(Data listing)
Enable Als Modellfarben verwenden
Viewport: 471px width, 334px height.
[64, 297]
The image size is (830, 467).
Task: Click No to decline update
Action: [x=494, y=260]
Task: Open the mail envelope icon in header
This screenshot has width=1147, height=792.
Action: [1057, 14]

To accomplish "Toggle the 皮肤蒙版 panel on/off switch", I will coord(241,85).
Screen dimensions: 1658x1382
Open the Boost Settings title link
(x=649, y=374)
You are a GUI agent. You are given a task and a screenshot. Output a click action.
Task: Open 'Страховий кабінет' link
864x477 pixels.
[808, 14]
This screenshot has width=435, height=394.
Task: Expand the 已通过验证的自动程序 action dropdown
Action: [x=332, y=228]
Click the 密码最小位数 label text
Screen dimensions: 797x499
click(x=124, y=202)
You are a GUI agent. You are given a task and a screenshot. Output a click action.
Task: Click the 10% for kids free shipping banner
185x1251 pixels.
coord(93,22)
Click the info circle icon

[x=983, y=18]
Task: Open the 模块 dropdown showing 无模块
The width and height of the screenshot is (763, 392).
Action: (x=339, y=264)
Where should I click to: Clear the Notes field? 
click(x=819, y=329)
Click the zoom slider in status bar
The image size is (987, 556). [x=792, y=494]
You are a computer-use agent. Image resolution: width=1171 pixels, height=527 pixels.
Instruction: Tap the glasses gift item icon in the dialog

Exercise: Convert the items into a two-column CSV with the headers input and output, one row per item. Begin at the line that contains "Screen dimensions: 1658x1382" and stop after the line that contains "(x=649, y=374)". Put each field in quotation marks and replace line breaks with spaces.

In response:
input,output
"Screen dimensions: 1658x1382 Open the Boost Settings title link","(x=649, y=374)"